Dormant Butt Syndrome, DBS, is the result of long periods of inactivity that cause your butt to essentially forget its main purpose and cause you pain in other parts of your body, predominantly your back , hip , and knee.

DBS refers to weakness in your glute muscles and tightness in your hip flexors.  As with any other muscle group, when there is a weakness in one muscle other muscles try to pick up the slack.  The same happens when your glutes are weak.  Other muscles will pick up the slack and absorb the strain when you exercise causing back pain, hip pain, hamstring injuries, and knee pain which can lead to the use of pain medication, injections, or in some cases surgery.

Symptoms of DBS

The following symptoms are the most common for dormant butt syndrome.  You may experience some or all, depending on the severity.

  • Numbness or soreness in the gluteus maximus after a long period of sitting
  • Pain in both hips, lower back, or knees
  • Pain that shoots down the leg similar to sciatica
  • Inflammation of the hip bursa
  • Balance and gait problems as a result of pain
  • A change in your stride to ease pain

Causes of DBS

  • Sedentary Lifestyle: The old saying, if you don’t use it, you lose it, applies here.  The glutes have essentially forgotten how to provide your body the support it needs due to a lack of activity and engagement.  An inactive lifestyle, like sitting for too long or laying down for long periods of time, can cause your glute muscles to relax and lengthen and in turn this causes your hip flexors to tighten.

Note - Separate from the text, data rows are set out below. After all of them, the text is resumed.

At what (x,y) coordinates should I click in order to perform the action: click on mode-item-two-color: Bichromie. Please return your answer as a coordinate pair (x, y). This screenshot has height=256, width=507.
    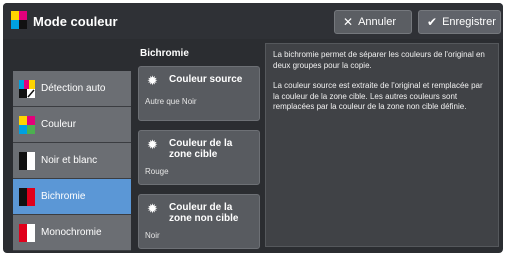
    Looking at the image, I should click on (72, 197).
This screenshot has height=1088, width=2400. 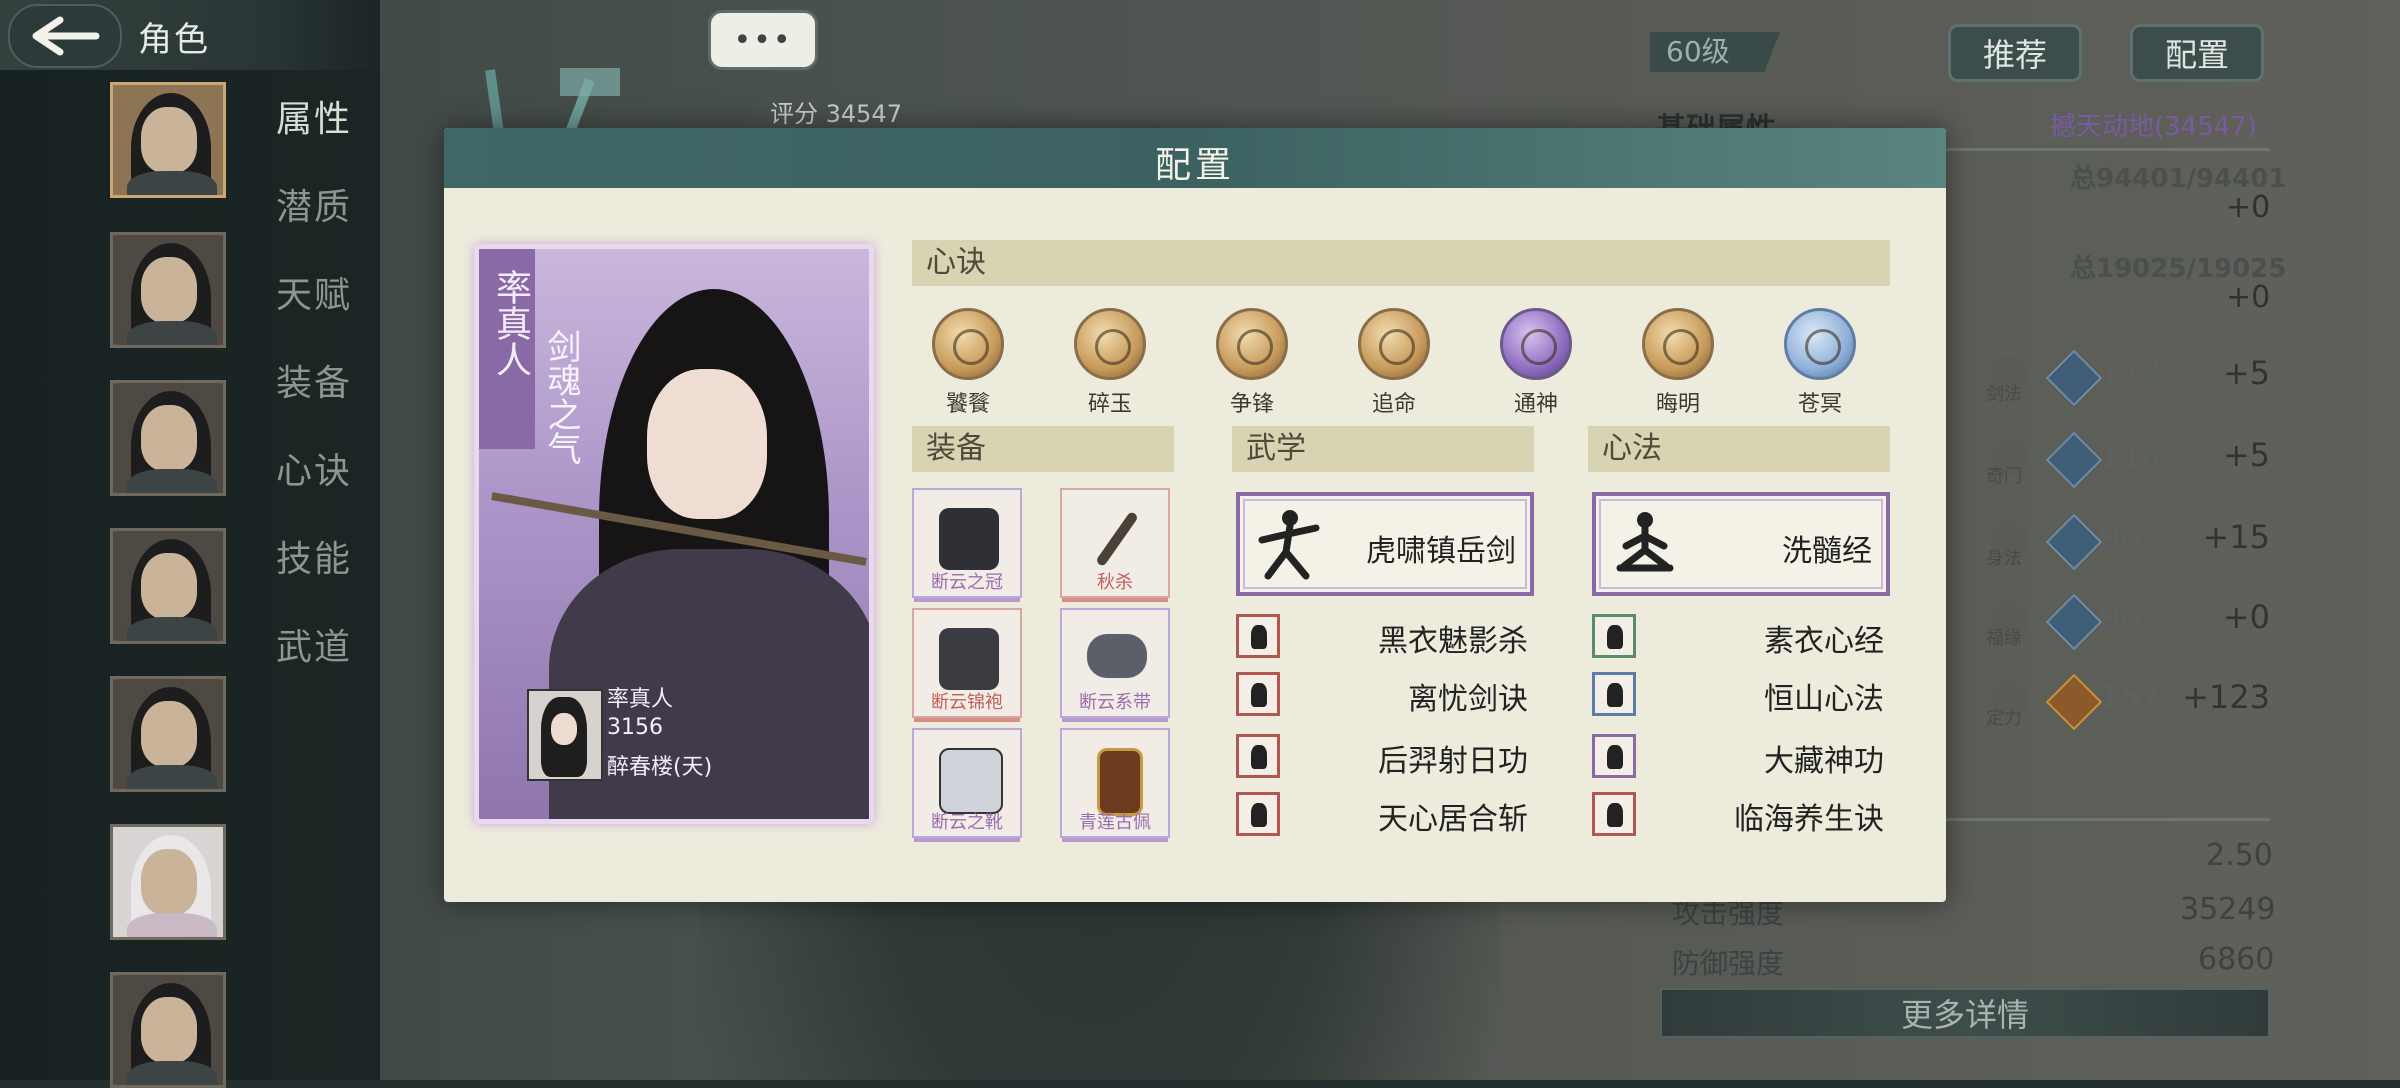 I want to click on martial-sub-label: 后羿射日功, so click(x=1453, y=762).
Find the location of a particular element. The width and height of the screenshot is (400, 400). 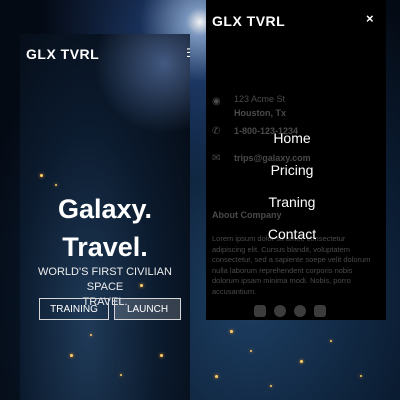

menu-item-home: Home is located at coordinates (292, 138).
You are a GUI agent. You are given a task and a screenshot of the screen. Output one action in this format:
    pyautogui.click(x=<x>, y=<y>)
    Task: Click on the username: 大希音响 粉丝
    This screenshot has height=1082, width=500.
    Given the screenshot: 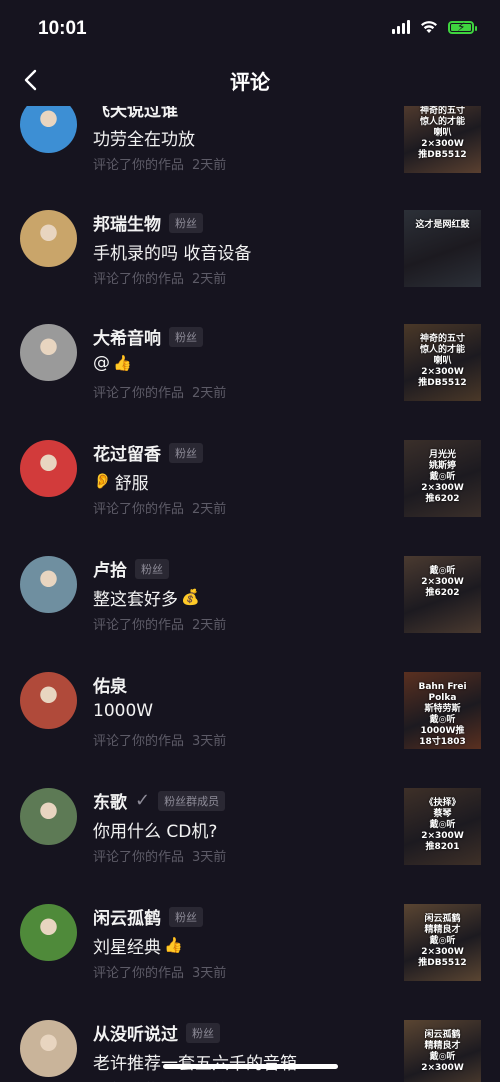 What is the action you would take?
    pyautogui.click(x=148, y=336)
    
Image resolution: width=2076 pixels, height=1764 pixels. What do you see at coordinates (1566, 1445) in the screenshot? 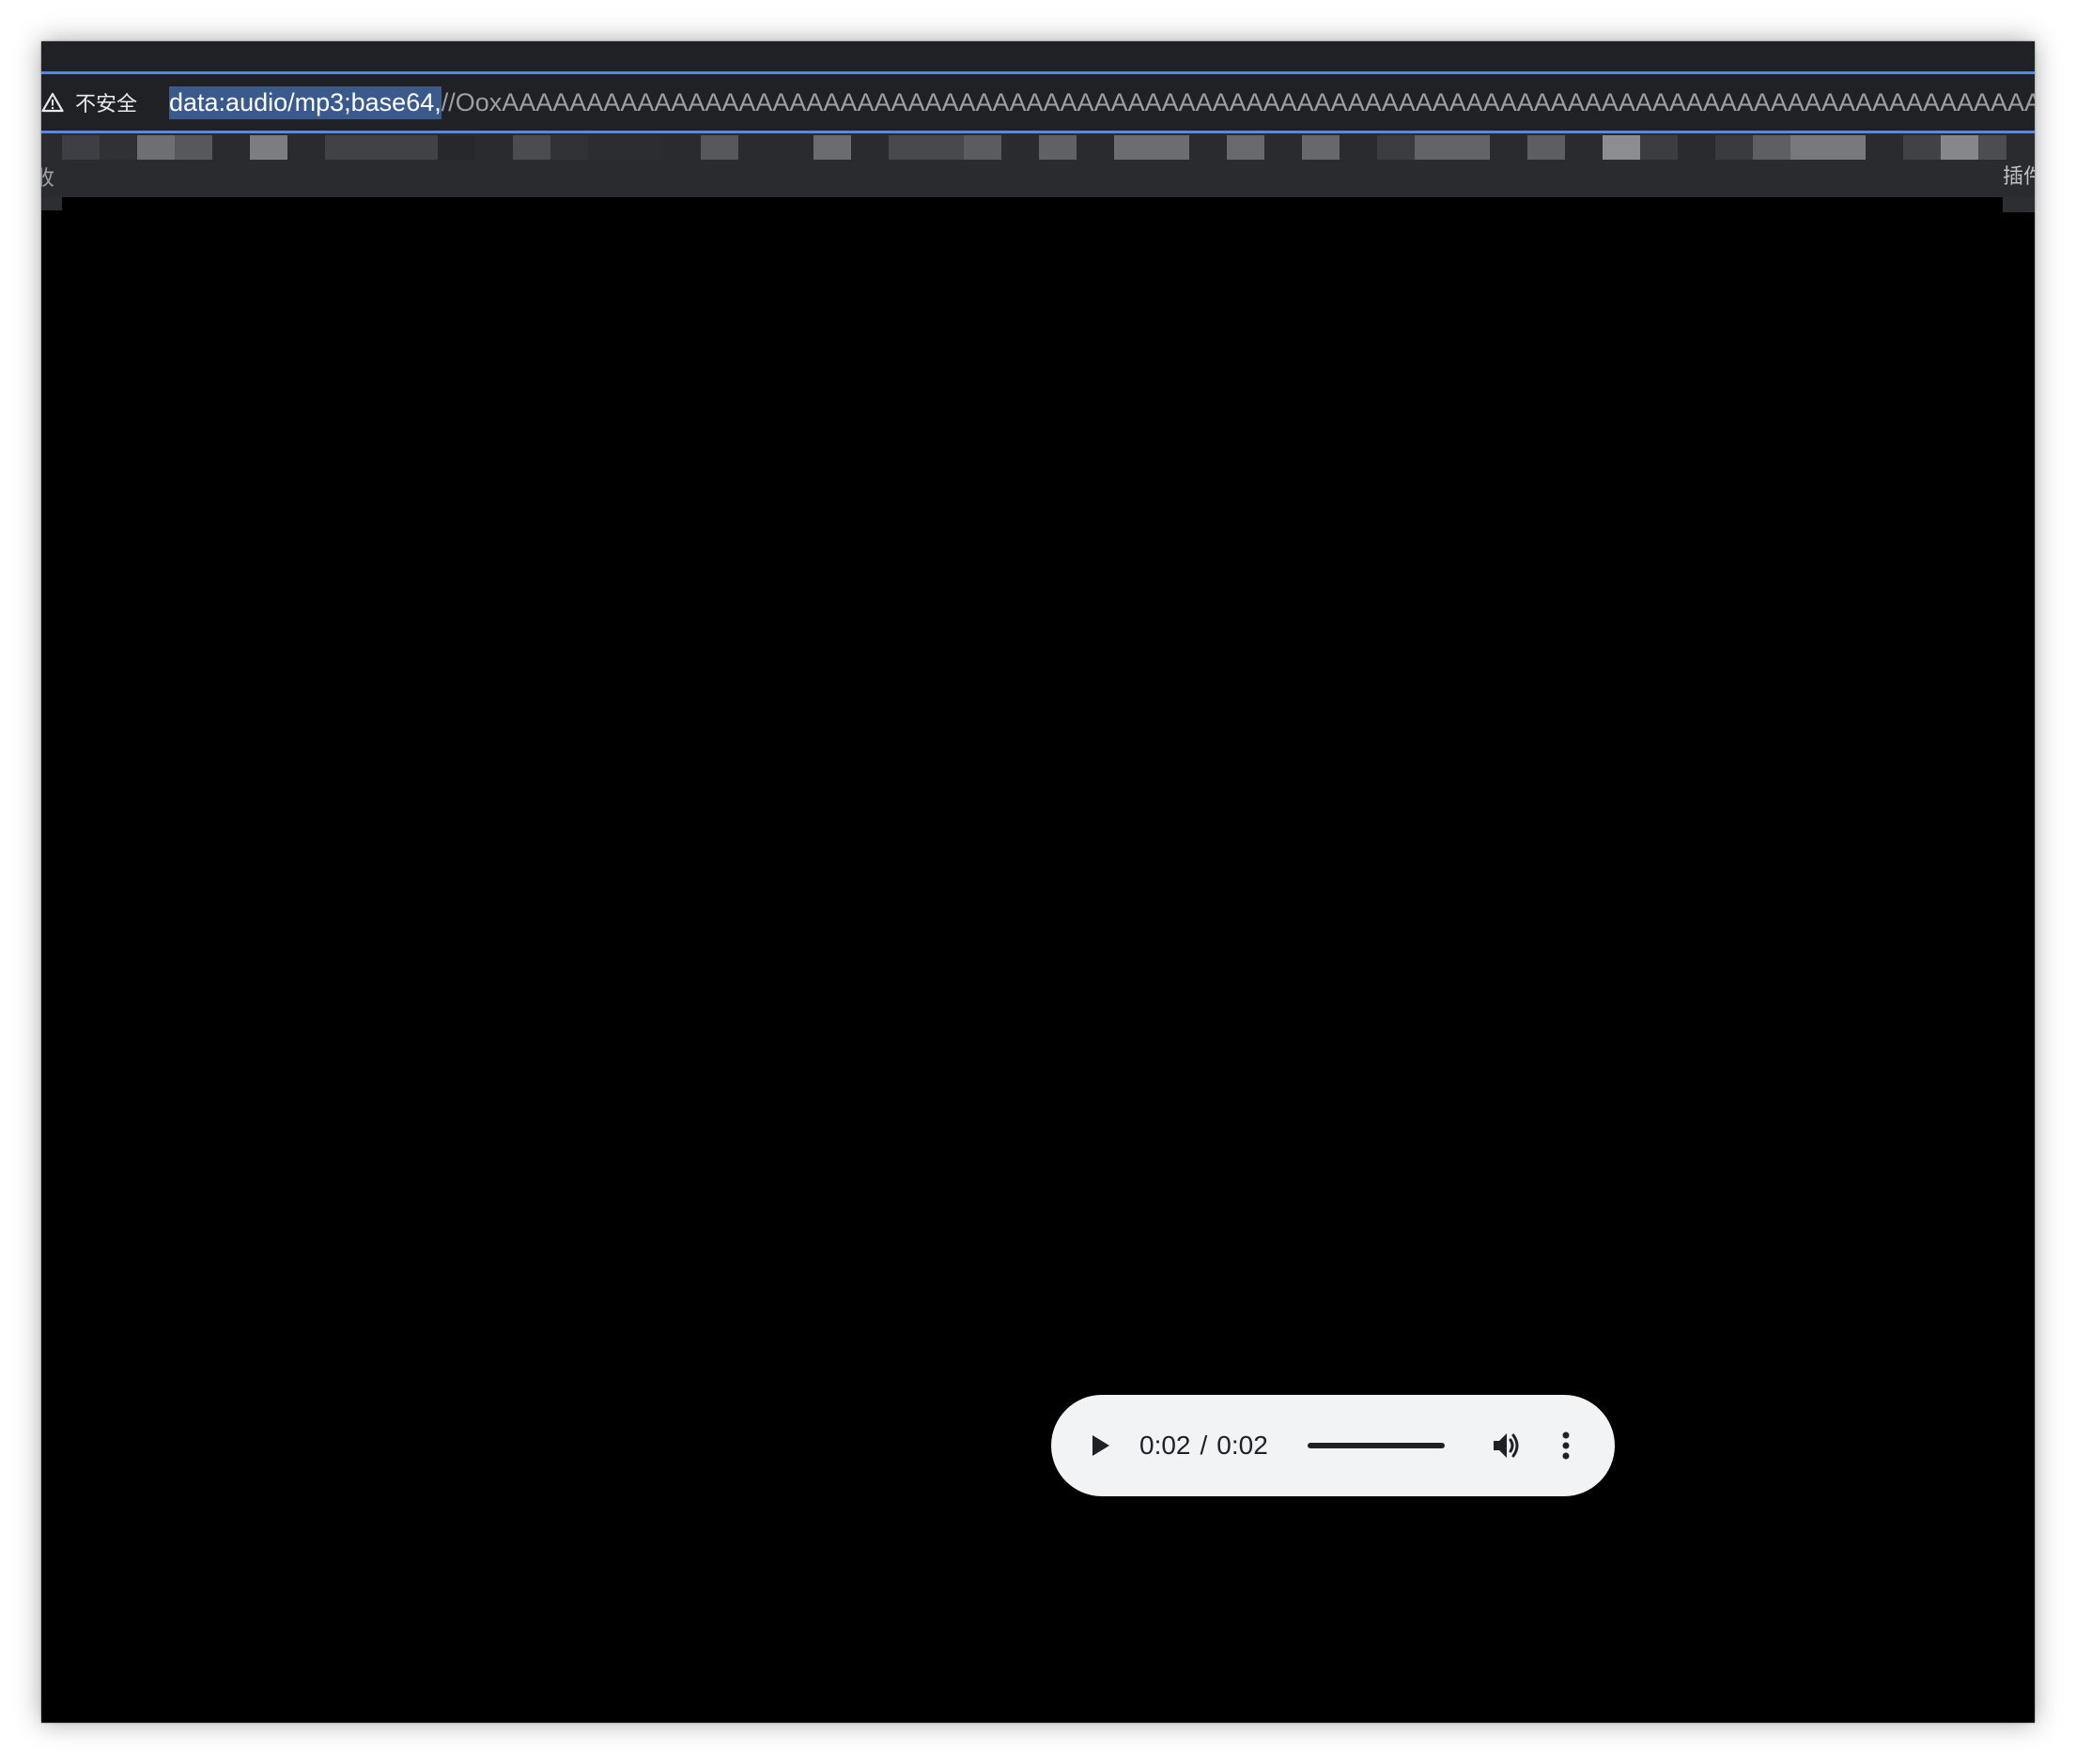
I see `more-options-icon` at bounding box center [1566, 1445].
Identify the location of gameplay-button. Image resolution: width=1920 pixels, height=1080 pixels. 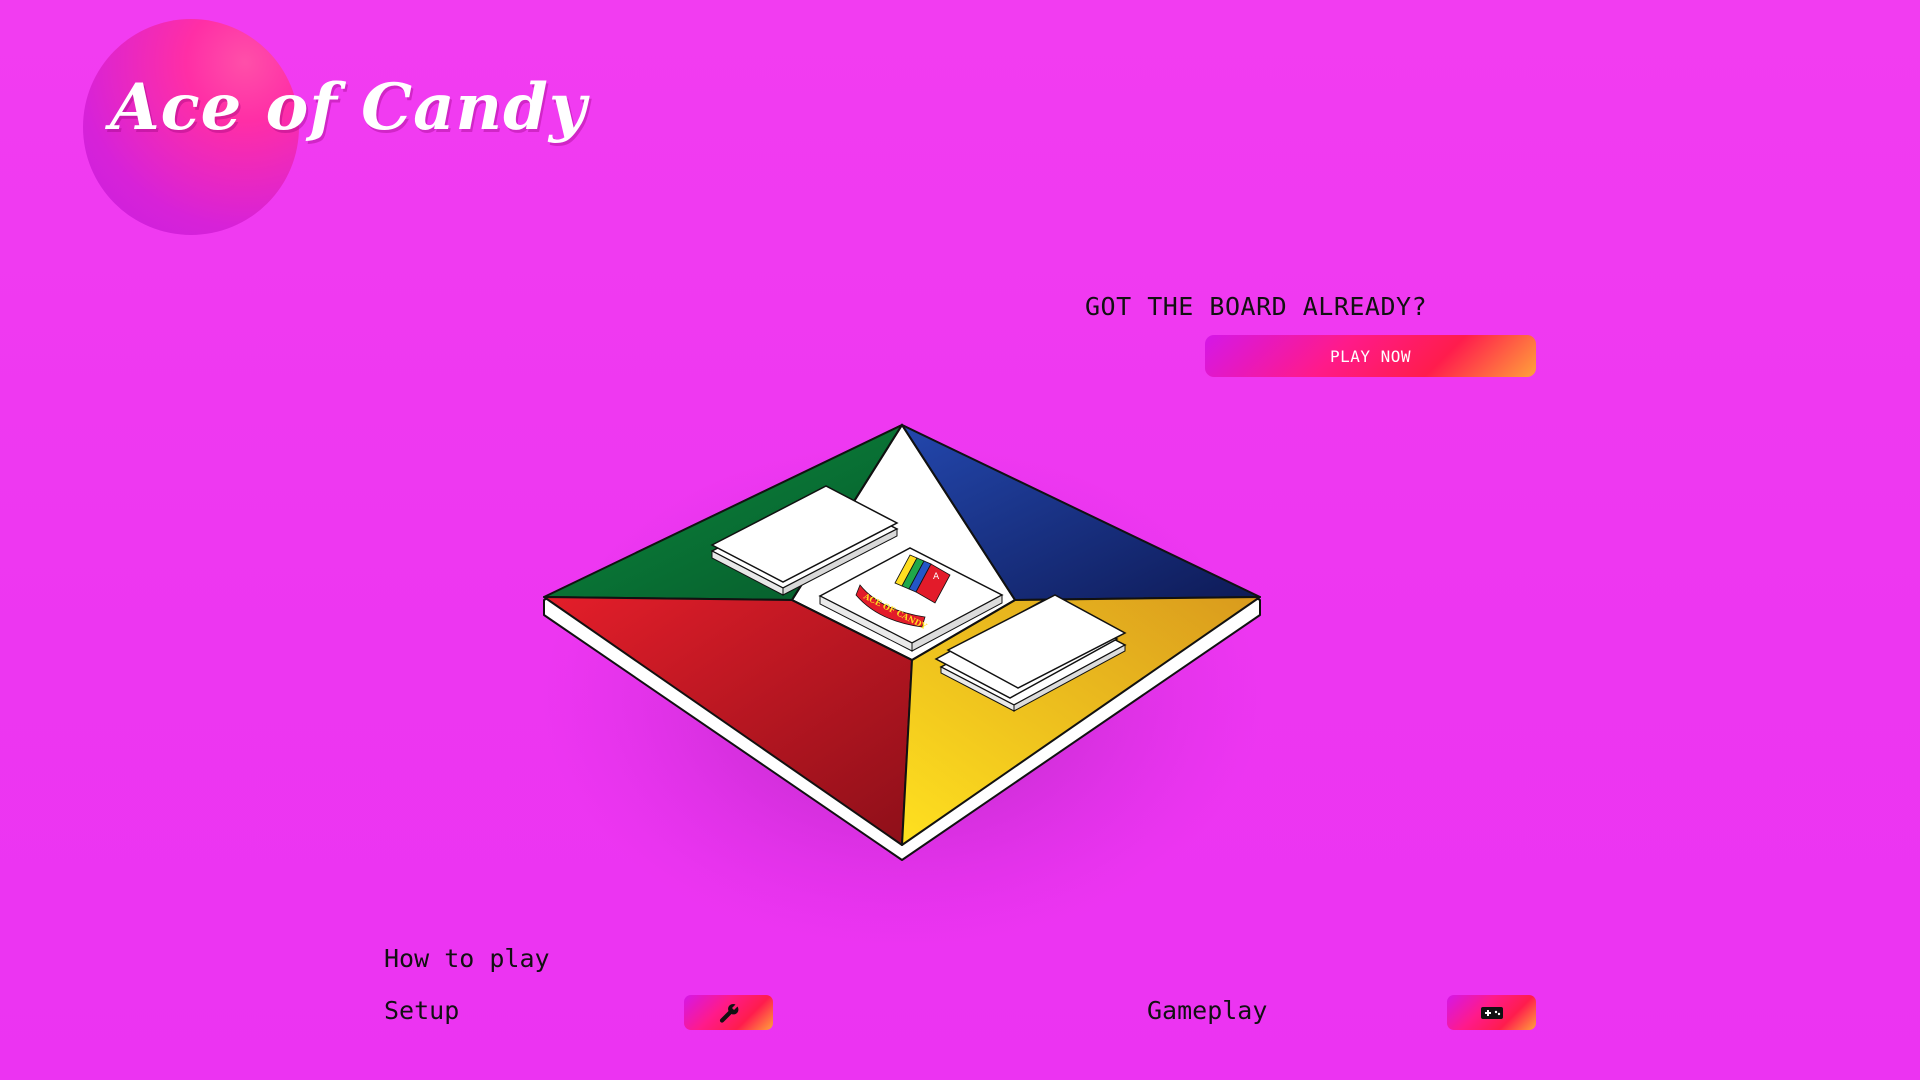
(1492, 1012).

If you are active, are a runner, dancer, do pilates or crossfit and are still experiencing these symptoms, the cause may be:

  • Motor Control/Timing is Off: Dormant butt syndrome can also be caused due to the glutes not firing when they’re supposed to.  So those that may do glute workouts in pilates, go for runs, and even dancers, may notice that their glutes are not firing, or engaging when they’re supposed to, because the motor control is off.  This is often due to a muscle imbalance, alignment being off, or a mechanical dysfunction.  Hip flexors and other muscles will tighten to overcompensate, adding to your pain.

Why are your hip flexors important?  Because these are the muscles responsible for moving your legs when you walk, run, swim, climb the stairs, dance… you name it, they’re doing it.  Hip flexors run from the front part your lumbar vertebrae or lower back and the pelvis to your femur/thigh bone.  So they are very important!  It’s safe to say, that with weak glute muscles, or dormant butt syndrome, your hip flexors are doubling their work and tightening.

Treatment for Dormant Butt Syndrome

The best way to prevent DBS is to activate your glutes.  Do this by breaking up your sitting time.  Take walks around your desk, stand up and stretch halfway and in between your favorite Netflix shows, and take the stairs.

If you notice that these simple changes are not decreasing your symptoms and you are still experiencing back, hip, and/or knee pain, reach out to me.

With physical therapy, we can determine first, if in fact you are experiencing pain due to dormant butt syndrome, or there is another underlying cause.  Through physical therapy, we can use a combination of manual techniques and corrective exercise to address mechanical dysfunction like a tight joint, nerve, or muscle that may be inhibiting the glutes and not allowing them to fire.  As well as using corrective exercises to address the motor control and timing of the glutes so they engage and provide support and get things firing on all cylinders.